--- Available records Enclosed Below ---

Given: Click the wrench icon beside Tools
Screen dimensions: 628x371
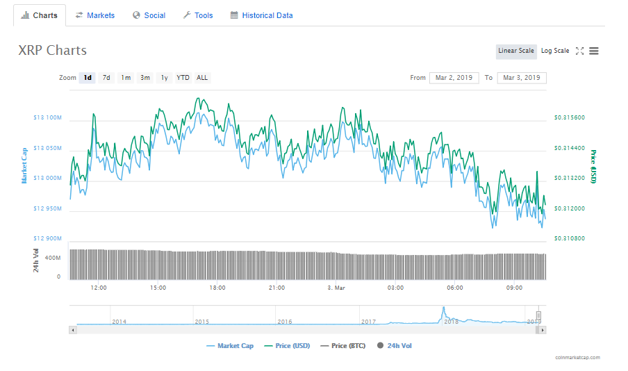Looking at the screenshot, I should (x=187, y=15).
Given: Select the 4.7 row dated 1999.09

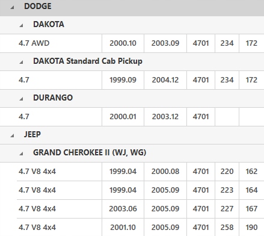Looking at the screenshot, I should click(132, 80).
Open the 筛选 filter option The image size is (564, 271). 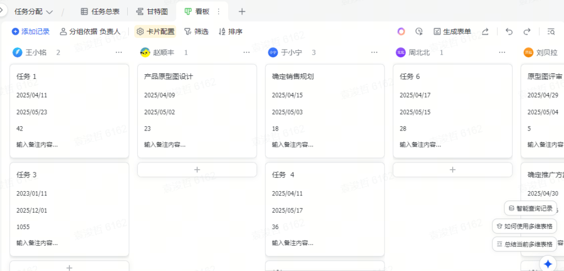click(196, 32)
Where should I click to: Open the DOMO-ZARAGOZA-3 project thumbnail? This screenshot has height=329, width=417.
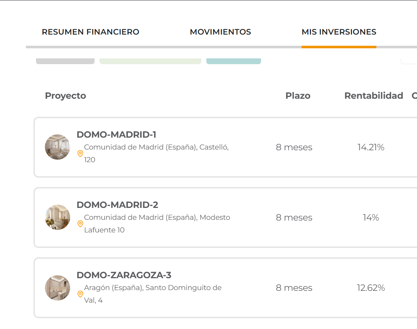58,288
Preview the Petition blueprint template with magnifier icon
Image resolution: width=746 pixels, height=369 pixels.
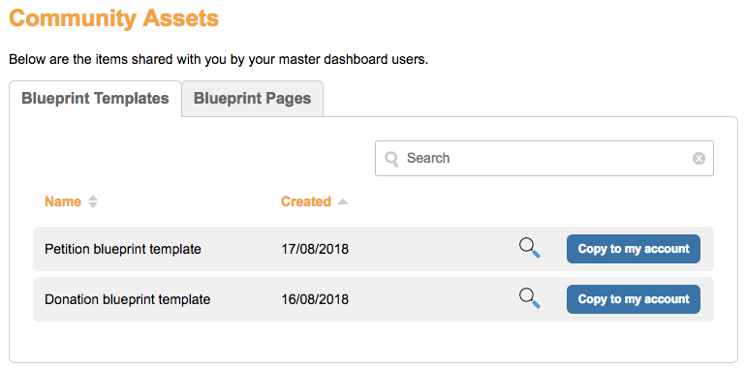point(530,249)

--- End of Enclosed Available records ---
--- Available records Enclosed Below ---

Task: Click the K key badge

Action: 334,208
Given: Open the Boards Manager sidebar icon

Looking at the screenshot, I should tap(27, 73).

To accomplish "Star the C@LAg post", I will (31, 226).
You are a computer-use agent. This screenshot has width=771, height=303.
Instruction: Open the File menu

--- End of Enclosed Available records ---

**What is required**
Give the exact lines, and only those, from the line containing "Task: Click the K key badge" through the line containing "Instruction: Open the File menu" in the entries above.

**Response box**
Task: Click the K key badge

Action: 334,208
Given: Open the Boards Manager sidebar icon

Looking at the screenshot, I should tap(27, 73).

To accomplish "Star the C@LAg post", I will (31, 226).
You are a computer-use agent. This screenshot has width=771, height=303.
Instruction: Open the File menu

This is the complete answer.